The speed of light is of great interest to RF engineers. It determines how long a wavelength is at a given frequency and appears as a constant in many equations used in RF design. However, a scientist at the University of Rochester has found a simple way to dramatically slow light, according to a News Release from the University.
The speed of light does slow down when it passes through water or glass, but the difference is not dramatic. Scientists have been able to slow the speed of light down to 38 miles per hour using a Bose-Einstein condensate (BEC). A BEC is not easy to create--it is a state of matter that exists at 459 degrees below zero Fahrenheit "where all atoms act in unison, like a single giant atom." Robert Boyd, Professor of Optics at the University, came up with a much easier way to slow light to 127 miles per hour.

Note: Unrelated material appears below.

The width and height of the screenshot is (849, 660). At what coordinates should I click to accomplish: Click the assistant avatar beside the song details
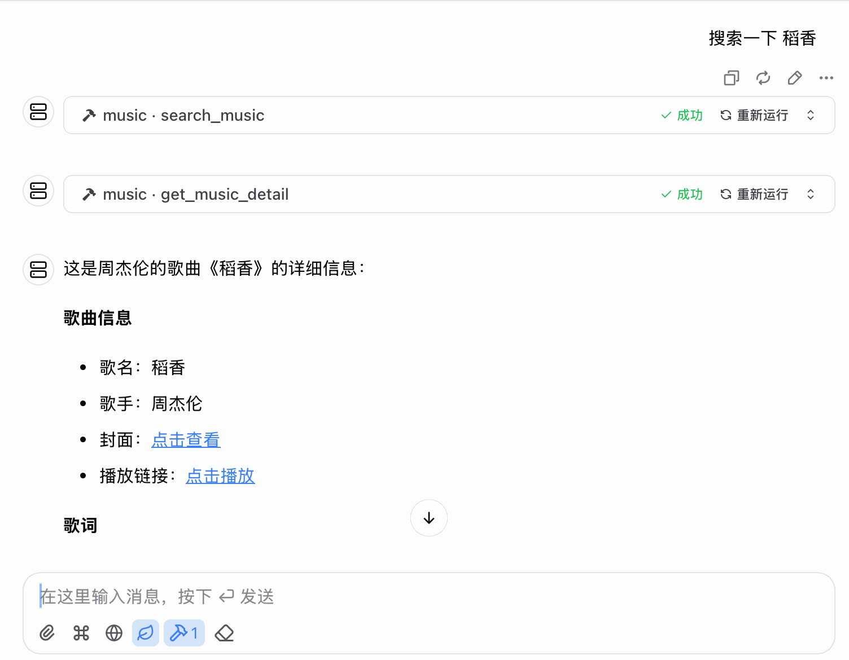(x=38, y=270)
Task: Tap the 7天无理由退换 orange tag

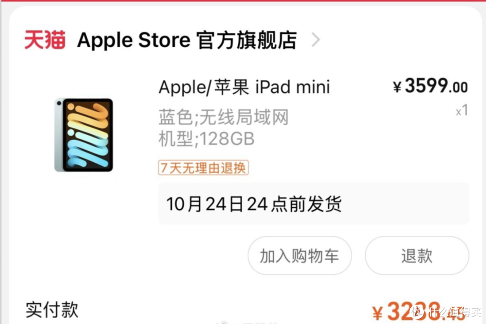Action: pyautogui.click(x=203, y=168)
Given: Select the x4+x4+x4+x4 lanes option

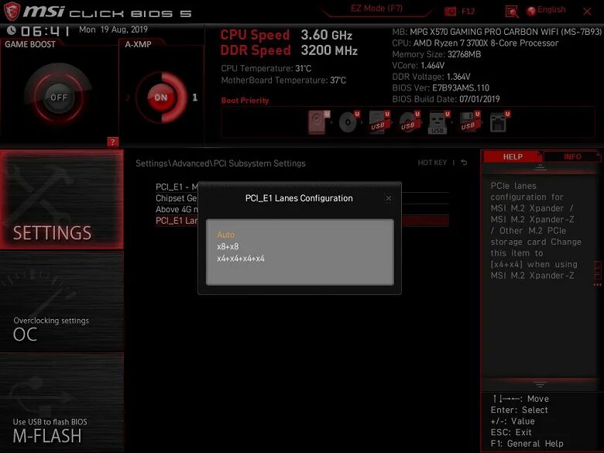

Boyd, working with students Matthew Bigelow and Nick Lepeshkin, used two lasers and a ruby crystal to slow light. One of the lasers pumped an intense green light beam into the ruby, which partially saturated the chromium ions that give the ruby its red color. A second beam from a "probe laser" at a slightly different frequency than the other laser was also aimed at the ruby. According to the news release, "the probe beam has a frequency slightly different than the first laser, and these offset frequencies interact with each other, causing variations the same way two ripples encountering each other on a pond might create waves higher and lower than either one had alone. The chromium ions respond to this new frequency of rhythmic highs and lows by oscillating in sympathy. One consequence of this oscillation is that it allows the probe laser to pass through the ruby, even though the laser is green, but it only allows it to pass 5.3 million times more slowly than light would otherwise travel."
This quantum quirk is called "coherent population oscillations." The technique is expected to find use in the telecommunications industry where optical signals from two fibers need to be merged. Boyd compared it to slowing cars down on a freeway to allow others to merge. However, more research is needed to make it practical. Boyd's experiment used long pulses of light, so the space between the pulses increased only slightly in proportion to the length of the pulse. Different material may be needed to obtain slowed light that can transmit the shorter pulses used for telecommunications.
A much more detailed explanation of the experiment, including equations and diagrams, is available in the publication "Observation of Slow Light in Ruby" by Bigelow, Lepeshkin and Boyd.